Pick every line out of the entries below that holds the string "will", and report them.
DATA TO EXAMINE below:
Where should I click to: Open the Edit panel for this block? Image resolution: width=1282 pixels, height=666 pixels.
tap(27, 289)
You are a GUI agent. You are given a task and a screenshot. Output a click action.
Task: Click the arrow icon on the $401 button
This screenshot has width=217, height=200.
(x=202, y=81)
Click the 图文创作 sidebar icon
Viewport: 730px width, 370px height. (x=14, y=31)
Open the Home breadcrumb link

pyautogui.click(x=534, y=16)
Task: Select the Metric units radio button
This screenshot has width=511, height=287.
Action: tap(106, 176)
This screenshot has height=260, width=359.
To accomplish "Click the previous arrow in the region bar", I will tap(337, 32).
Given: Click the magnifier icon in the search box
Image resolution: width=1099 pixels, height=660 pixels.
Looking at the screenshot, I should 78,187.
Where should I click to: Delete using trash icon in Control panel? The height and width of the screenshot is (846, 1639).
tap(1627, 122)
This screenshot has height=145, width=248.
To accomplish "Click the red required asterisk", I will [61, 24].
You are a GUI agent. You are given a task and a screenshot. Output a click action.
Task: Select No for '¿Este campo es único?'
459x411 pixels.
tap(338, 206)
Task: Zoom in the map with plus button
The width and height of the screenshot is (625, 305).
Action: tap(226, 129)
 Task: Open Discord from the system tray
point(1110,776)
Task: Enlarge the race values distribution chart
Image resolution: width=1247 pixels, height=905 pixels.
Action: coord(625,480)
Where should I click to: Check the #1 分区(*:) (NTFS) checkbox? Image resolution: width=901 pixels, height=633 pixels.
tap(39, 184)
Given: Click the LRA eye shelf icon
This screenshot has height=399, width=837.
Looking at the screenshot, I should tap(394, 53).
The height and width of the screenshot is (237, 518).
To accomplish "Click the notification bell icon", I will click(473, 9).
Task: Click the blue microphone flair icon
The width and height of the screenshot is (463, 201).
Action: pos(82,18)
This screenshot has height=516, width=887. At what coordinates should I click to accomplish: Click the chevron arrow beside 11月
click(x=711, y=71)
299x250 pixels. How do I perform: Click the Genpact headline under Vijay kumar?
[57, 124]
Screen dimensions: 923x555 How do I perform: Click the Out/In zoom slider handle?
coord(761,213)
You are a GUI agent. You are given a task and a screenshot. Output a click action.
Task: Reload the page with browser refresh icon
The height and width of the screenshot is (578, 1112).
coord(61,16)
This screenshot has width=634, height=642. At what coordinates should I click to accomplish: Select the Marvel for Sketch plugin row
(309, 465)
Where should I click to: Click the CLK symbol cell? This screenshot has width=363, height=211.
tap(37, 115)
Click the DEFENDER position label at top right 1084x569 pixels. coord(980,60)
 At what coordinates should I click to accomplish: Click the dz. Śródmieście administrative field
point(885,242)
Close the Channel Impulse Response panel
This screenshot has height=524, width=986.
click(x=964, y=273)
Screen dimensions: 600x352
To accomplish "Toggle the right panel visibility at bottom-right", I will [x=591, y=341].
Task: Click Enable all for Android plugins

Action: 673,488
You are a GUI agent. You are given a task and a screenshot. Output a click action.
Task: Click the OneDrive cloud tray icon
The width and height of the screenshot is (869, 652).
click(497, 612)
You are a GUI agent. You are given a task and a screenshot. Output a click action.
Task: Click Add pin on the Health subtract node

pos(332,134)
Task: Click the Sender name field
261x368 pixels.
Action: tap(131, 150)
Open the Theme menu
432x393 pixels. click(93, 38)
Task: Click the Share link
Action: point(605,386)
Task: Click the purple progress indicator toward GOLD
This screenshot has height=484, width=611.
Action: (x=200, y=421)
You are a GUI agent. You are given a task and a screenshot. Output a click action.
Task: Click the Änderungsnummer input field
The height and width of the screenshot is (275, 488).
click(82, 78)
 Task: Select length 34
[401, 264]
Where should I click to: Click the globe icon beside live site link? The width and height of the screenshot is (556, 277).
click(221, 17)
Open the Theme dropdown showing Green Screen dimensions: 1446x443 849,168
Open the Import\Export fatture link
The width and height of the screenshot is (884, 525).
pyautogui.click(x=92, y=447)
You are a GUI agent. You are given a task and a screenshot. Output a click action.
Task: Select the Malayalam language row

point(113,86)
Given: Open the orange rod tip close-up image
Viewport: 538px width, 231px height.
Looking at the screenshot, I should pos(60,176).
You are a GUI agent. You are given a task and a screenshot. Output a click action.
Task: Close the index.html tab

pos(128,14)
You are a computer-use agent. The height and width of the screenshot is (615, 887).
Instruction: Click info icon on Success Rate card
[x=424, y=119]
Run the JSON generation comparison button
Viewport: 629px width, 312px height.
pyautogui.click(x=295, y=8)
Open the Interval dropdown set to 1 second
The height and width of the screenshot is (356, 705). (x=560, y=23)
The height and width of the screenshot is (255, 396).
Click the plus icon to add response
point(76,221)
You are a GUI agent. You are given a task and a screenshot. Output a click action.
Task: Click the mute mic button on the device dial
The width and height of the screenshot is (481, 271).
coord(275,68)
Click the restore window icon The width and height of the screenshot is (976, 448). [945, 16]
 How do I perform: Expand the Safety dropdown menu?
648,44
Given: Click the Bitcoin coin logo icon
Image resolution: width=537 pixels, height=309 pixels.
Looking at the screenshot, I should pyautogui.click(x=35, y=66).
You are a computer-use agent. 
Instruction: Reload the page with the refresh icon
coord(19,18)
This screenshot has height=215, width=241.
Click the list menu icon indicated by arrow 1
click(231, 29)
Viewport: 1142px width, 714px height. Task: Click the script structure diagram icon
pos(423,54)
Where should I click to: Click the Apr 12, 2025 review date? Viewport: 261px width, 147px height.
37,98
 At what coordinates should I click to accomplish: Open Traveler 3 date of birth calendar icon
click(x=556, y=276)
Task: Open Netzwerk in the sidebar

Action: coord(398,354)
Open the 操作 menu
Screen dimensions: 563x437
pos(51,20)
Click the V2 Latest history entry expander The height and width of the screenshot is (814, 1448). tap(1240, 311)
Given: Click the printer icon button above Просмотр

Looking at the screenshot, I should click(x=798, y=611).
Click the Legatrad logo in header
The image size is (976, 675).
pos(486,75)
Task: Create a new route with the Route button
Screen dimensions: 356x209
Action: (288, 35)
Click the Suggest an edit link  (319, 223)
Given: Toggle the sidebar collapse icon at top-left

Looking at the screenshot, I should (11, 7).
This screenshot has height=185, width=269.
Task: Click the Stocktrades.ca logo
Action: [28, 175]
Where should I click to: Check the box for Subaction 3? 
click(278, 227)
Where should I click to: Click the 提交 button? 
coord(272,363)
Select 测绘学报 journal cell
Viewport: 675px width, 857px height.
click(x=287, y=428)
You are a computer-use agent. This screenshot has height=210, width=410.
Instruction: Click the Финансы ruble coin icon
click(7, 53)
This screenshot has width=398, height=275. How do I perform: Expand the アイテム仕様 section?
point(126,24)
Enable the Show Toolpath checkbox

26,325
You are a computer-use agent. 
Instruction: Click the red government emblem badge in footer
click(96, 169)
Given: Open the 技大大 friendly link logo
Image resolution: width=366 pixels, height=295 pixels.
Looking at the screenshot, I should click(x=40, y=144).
End of DATA TO EXAMINE.
• REPLY
To accomplish "Click the previous arrow in the region bar", I will tap(337, 32).
To accomplish "Click the red required asterisk", I will [61, 24].
To accomplish "Click the notification bell icon", I will click(473, 9).
To accomplish "Toggle the right panel visibility at bottom-right", I will [x=591, y=341].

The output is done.